Overview

Effect of Sotagliflozin on Cardiovascular Events in Patients With Type 2 Diabetes Post Worsening Heart Failure (SOLOIST-WHF Trial)

Status:
Terminated

Trial end date:
2020-06-05

Target enrollment:
0

Participant gender:
All

Summary

Primary Objective: To compare the effect of sotagliflozin to placebo on the total occurrences of cardiovascular (CV) death, hospitalization for heart failure (HHF), and urgent visit for heart failure (HF) in hemodynamically stable patients after admission for worsening heart failure (WHF) Secondary Objectives: To compare the effects of sotagliflozin to placebo on: - The total occurrences of HHF and urgent visit for HF - The occurrence of CV death - The occurrence of all-cause mortality - The total occurrences of CV death, HHF, urgent visit for HF, non-fatal myocardial infarction (MI), and non-fatal stroke - Change in KCCQ-12 score - Change in estimated glomerular filtration rate (eGFR)

Phase:

Phase 3

Accepts Healthy Volunteers?

Details

Lead Sponsor:

Lexicon Pharmaceuticals
Sanofi

Collaborator:

Sanofi

Treatments:

(2S,3R,4R,5S,6R)-2-(4-chloro-3-(4-ethoxybenzyl)phenyl)-6-(methylthio)tetrahydro-2H-pyran-3,4,5-triol

Criteria

Inclusion criteria:

- Type 2 Diabetes Mellitus.

- Admitted to the hospital, or urgent heart failure visit for worsening heart failure.

- Prior diagnosis of heart failure (> 3 months).

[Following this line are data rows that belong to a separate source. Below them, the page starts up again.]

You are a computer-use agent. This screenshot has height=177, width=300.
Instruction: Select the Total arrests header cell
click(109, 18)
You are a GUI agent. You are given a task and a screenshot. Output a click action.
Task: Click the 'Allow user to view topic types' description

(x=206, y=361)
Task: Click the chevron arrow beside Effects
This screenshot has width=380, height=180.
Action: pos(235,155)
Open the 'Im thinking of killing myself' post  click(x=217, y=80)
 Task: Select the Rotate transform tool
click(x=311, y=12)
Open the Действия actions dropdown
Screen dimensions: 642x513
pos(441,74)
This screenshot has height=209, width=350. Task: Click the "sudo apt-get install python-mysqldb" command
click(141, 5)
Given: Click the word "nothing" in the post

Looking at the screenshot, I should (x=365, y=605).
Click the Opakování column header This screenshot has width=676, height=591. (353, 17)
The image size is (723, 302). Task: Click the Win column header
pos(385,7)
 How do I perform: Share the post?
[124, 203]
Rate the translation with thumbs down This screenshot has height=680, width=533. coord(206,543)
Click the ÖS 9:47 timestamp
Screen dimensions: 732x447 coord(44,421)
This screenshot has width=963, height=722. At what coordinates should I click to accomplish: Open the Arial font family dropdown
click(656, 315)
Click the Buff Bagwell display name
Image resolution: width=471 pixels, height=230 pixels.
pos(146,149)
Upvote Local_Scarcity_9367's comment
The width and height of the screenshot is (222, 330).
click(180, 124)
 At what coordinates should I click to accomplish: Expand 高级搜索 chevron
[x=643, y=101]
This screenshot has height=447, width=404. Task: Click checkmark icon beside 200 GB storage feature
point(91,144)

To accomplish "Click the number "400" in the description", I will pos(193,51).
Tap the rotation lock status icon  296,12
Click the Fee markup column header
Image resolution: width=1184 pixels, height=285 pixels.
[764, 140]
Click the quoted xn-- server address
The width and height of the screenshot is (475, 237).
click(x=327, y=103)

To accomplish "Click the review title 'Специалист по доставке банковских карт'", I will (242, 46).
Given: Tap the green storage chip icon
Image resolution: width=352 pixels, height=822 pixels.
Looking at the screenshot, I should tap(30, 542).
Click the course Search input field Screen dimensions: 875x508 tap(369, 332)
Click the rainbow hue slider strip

- Prior chronic treatment for heart failure with a loop diuretic (eg furosemide,
torsemide, bumetanide) for > 30 days.

- Randomized when hemodynamically stable, prior to hospital discharge or within 3 days
of discharge.

- Brain natriuretic peptide (BNP) ≥150 pg/mL (≥450 pg/mL for patients with atrial
fibrillation) or N-terminal B-type natriuretic peptide ≥600 pg/mL (≥1800 pg/mL for
patients with atrial fibrillation).

- Patients with Left Ventricular Ejection Fraction <40% should be on beta-blockers and
renin-angiotensin-aldosterone system (RAAS) inhibitors as per local guidelines unless
contraindicated.

- Signed written informed consent.

Exclusion criteria:

- Age < 18 years or > 85 years.

- Worsening heart failure attributed to other causes such as pulmonary embolism, stroke,
heart attack.

- Cardiac surgery or coronary procedure within 1 month or planned during study.

- Lower extremity complications (such as skin ulcer, infection, osteomyelitis, and
gangrene) identified during screening and requiring treatment at randomization.

- Planning to start a sodium-glucose linked transporter-2 (SGLT2) inhibitor during the
study.

- Acute coronary syndromes within 3 months prior to Randomization.

- Hemodynamically significant uncorrected primary valvular disease.

- Significant pulmonary disease contributing substantially to the patient's dyspnea.

- End stage Heart Failure.

- History of diabetic ketoacidosis (DKA) or nonketotic hyperosmolar coma within 3 months
prior to screening.

- History of stroke within 3 months prior to randomization.

- History of dialysis within 1 year prior to randomization.

- History of solid organ transplant or on a transplant list (if heart transplant,
defined as status 1 transplant).

- Severe kidney disease as defined by glomerular filtration rate (eGFR) <30 mL/min/1.73
m².

- Pregnancy.

The above information is not intended to contain all considerations relevant to a patient's
potential participation in a clinical trial.